##### Dataset records #####

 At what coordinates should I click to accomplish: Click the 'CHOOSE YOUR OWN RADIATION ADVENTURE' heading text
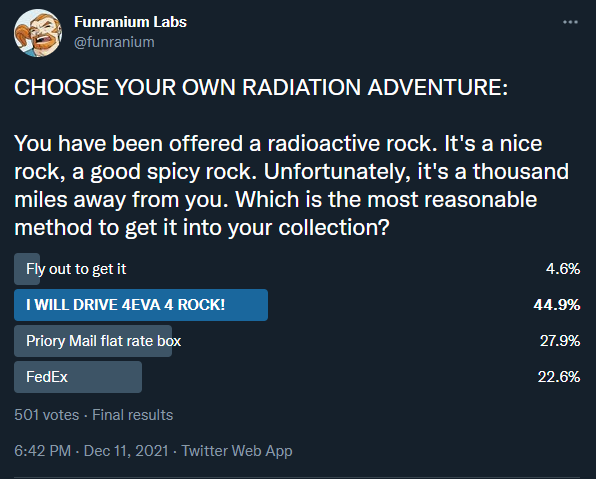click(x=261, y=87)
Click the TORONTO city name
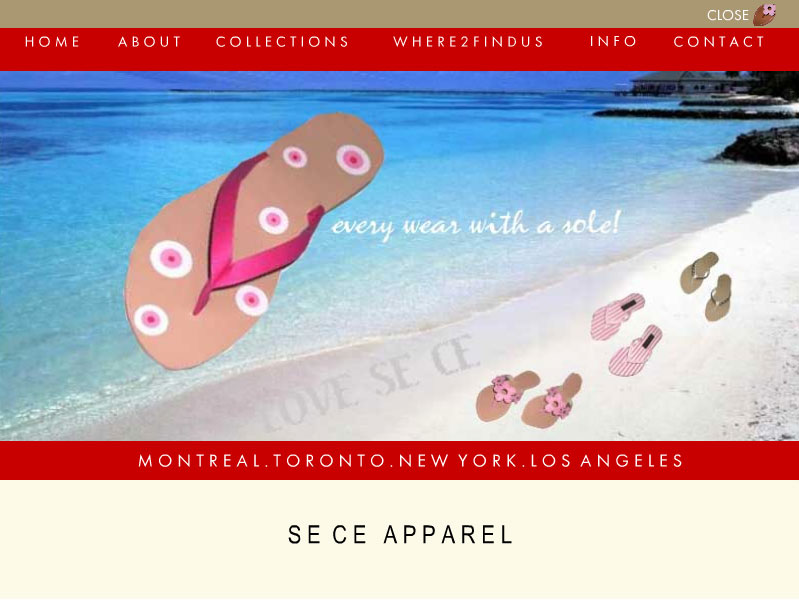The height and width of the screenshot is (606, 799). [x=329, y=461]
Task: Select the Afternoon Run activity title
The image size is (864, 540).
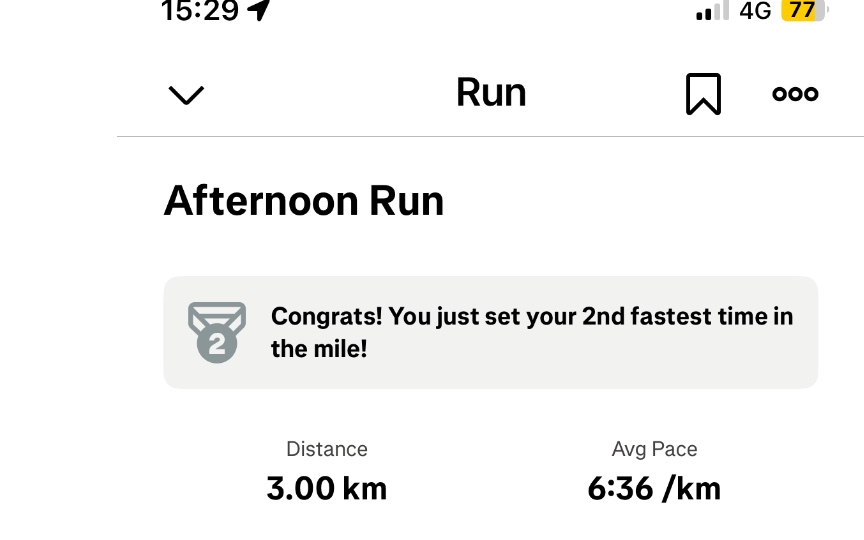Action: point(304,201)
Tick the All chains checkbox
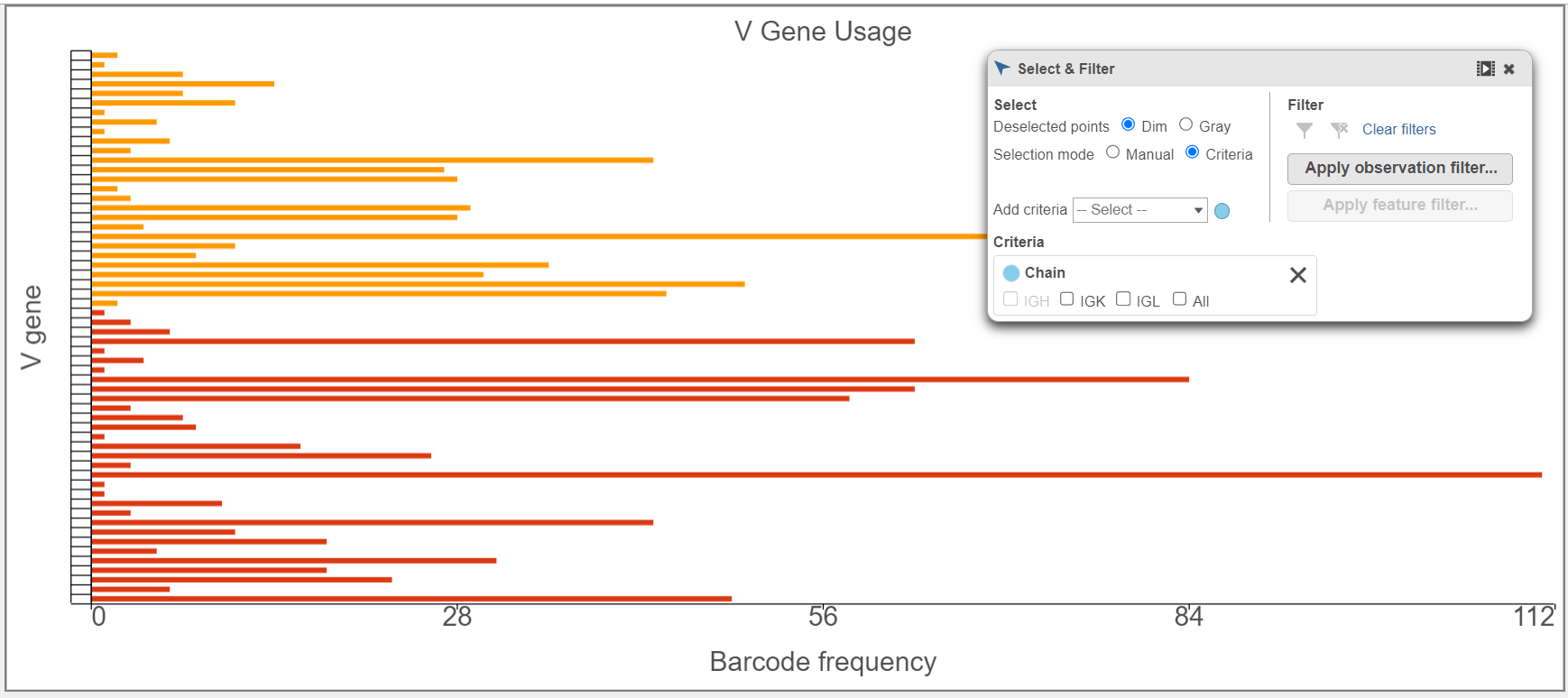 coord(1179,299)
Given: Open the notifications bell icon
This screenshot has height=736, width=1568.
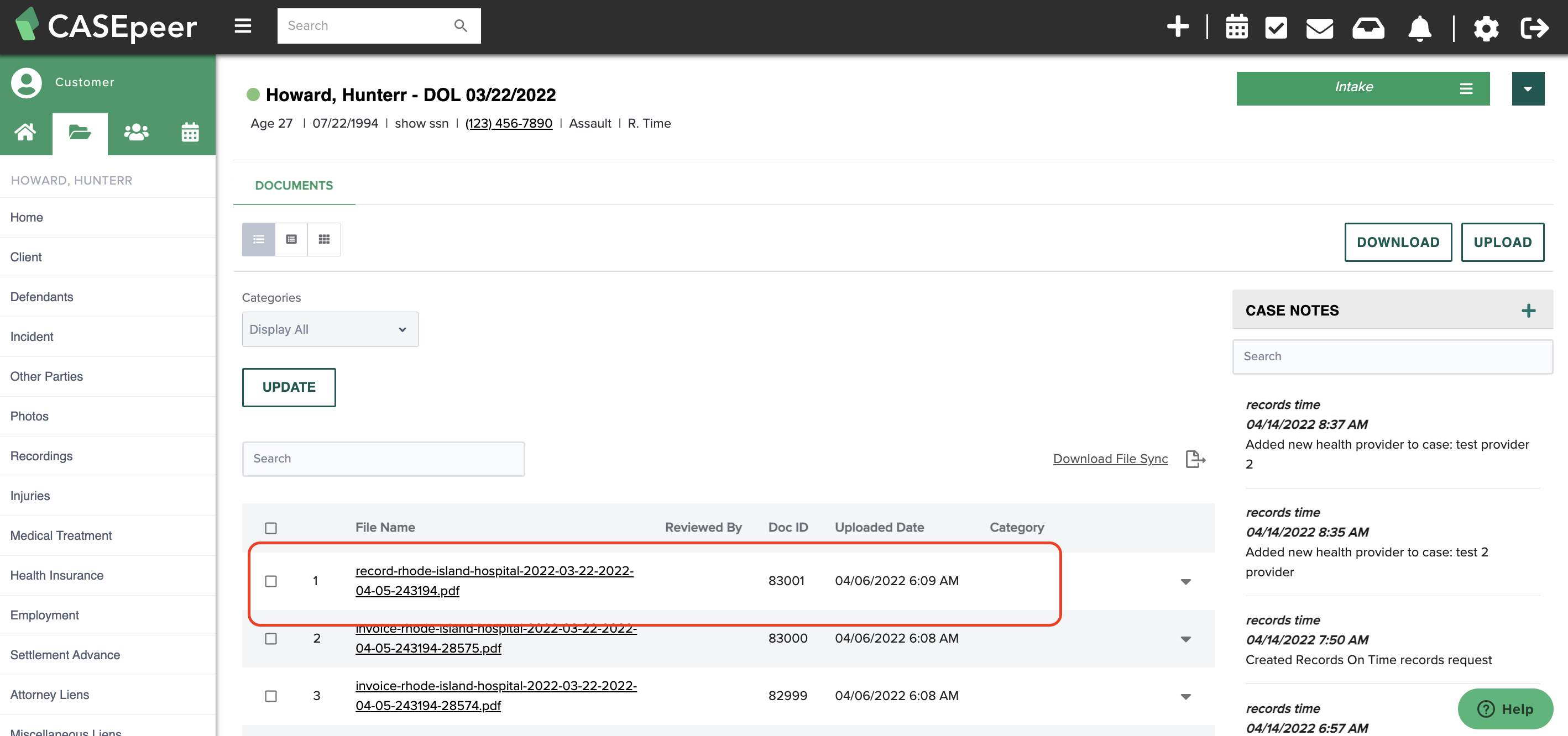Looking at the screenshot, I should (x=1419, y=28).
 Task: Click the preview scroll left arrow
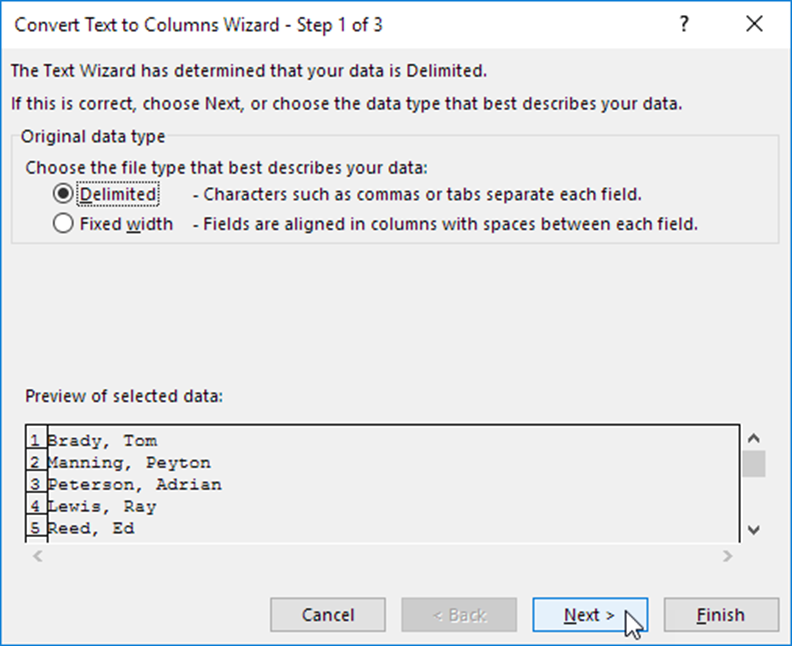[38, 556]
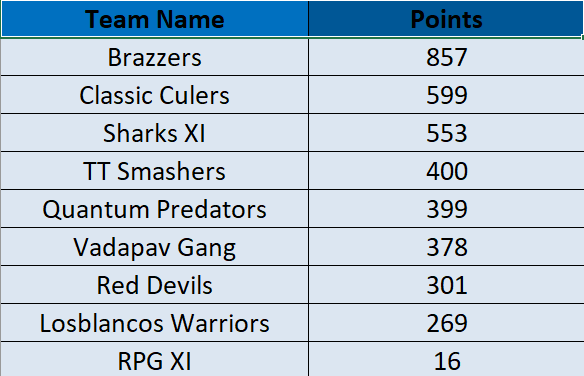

#####

_Problem statement:_ Restate the entries verbatim, without pictures.

_Response to the exercise:_
 At what coordinates should I click to accomplish: Click the 'CHOOSE YOUR OWN RADIATION ADVENTURE' heading text
click(x=261, y=87)
Click the TORONTO city name
The height and width of the screenshot is (606, 799). [x=329, y=461]
Task: Select the Afternoon Run activity title
The image size is (864, 540).
Action: point(304,201)
Tick the All chains checkbox
 coord(1179,299)
Given: Open the notifications bell icon
This screenshot has height=736, width=1568.
Looking at the screenshot, I should (x=1419, y=28).
 Task: Click the preview scroll left arrow
[38, 556]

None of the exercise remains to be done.